Category Archives: 18160

Tips and Tricks for Adding a Domain to Office 365

There are three steps to adding a domain to your Office 365 tenant:

  1. Prove that you own the domain (aka domain validation or domain proof).
  2. Add users and assign licenses (optional).
  3. Set domain purpose and configure DNS.
Once these three steps are complete the domain is active for use in Office 365.
Domain validation (Step 1 in the Add a Domain wizard ) is done to prove that you own the domain you are adding to Office 365. It involves adding a TXT record to your external DNS with a specific text string (something like MS=ms15068668) that Office 365 provides in the wizard. If Office 365 can read that TXT record in the zone’s public DNS it “proves” that you own the domain.

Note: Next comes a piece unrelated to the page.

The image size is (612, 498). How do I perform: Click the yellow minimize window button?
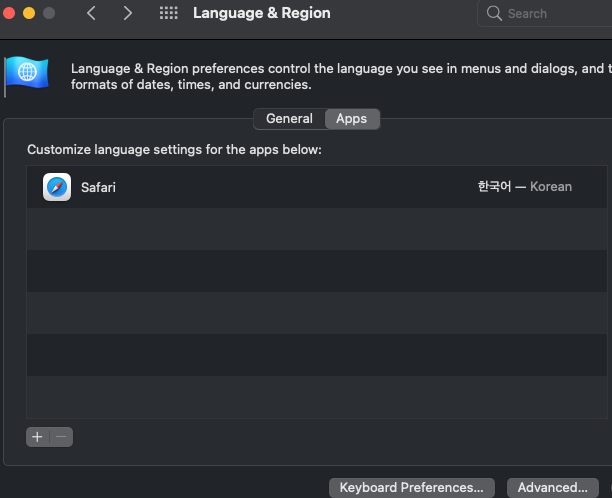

Note that the domain proof TXT record is only needed once for domain validation.  Once domain validation is complete, you can safely delete it from public DNS. If for some reason you remove the domain from Office 365 and add it again, you will need to revalidate the domain and the domain proof TXT record will have a different value.


The second step is to add users and assign Office 365 licenses. Most of my customers use DirSync to synchronize Active Directory objects with Office 365, so this step is unnecessary. In this case I usually select, I don’t want to add users right now.

The third step is to set the domain purpose and configure external DNS so you can use this domain in Office 365. This is the step that trips most people up because Office 365 is so unforgiving about the DNS records it expects. Office 365 expects you to only use the records they specify, exactly as provided in the wizard.


But if you update or add these SPF and MX records required for Exchange Online, it will affect your mailflow sooner than you probably intended.

The trick here is to uncheck all the Office 365 services and then click Next to activate the domain without specifying a purpose. This has no effect on the way Office 365 works for the domain – the services still work and user licenses are unaffected. It simply bypasses the DNS configuration and checks.


Once the domain has been activated you will be able to assign that domain as a sign-on domain for cloud users.

After a short while you will see the newly activated domain in the Exchange Admin Center (Mail Flow > Accepted Domains) and you will be able to add email addresses using that domain to cloud users.